I think you should qualify your answer more. We have several databases where we use the same sequence numbering libraries and which do not suffer from heavy new-document creations. (I think the largest number of users we've seen is maybe 200 simultaneous database users where only a small percentage of them are creating new documents.) I suspect that there is some heavy usage that would overload our scheme, but I honestly think our servers would catch on fire first.
I recognize that it's possible to get into a race condition where we can create multiple locks for the same document and thus create a save-conflict -- bUT that has not happened after several years of operation. We do not use Notes doc locks -- we have our own which allow us to keep some useful information in them (developed years before Notes offered the current doc locking scheme).
My point is: under some fairly broad circumstances, it's legit to generate sequence numbers in Notes when there are replica databases in active use.

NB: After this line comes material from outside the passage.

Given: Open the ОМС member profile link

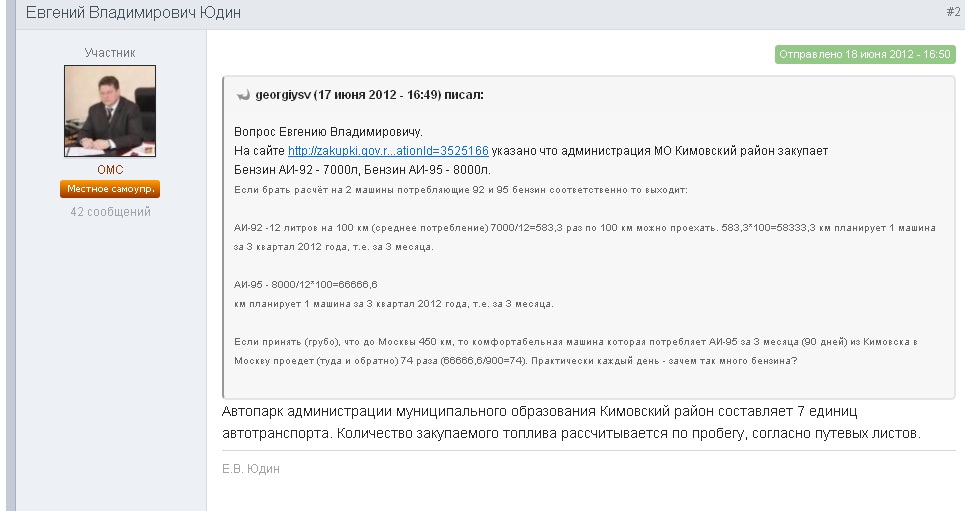Looking at the screenshot, I should pyautogui.click(x=110, y=170).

(Side note: To be honest, this is one area where Notes should have created a set of functions and methods for users. I started with Notes in the 3.0 days and this was a major complaint back then. Some things never change.)
We cluster our servers and can generate numbers on the cluster servers -- yes, I know the danger, but this has not failed yet. If we are creating documents "off the cluster" where only periodic replication takes place, we set the sequence number to zero and, when the document replicates back to the main "sequence server", a periodic agent creates a sequence number for the document.
We're also careful to have the paste-in agent CHANGE sequence numbers for any pasted-in document (we also offer a "copy" action that retains the sequence number when needed)
We've extended the library to use locks and separate sequence documents for each form type and, if the sequence doc does not yet exist, create it on the fly.
I know the above sounds like a lot of work but it was necessary. The major benefit has proven to be the ability for other non-Notes applications to access our databases as if they were relational and use the sequence numbers as keys.
I'm not trying to show you up; I know of several sites where sequence numbering as we have implemented here is working very well and is key to the success of their databases. For sure, it's not foolproof but it does the job and it's reliable in this environment. Sometimes I/we get a bit bigoted against the not-perfect solutions but this is one that had to be done anyway.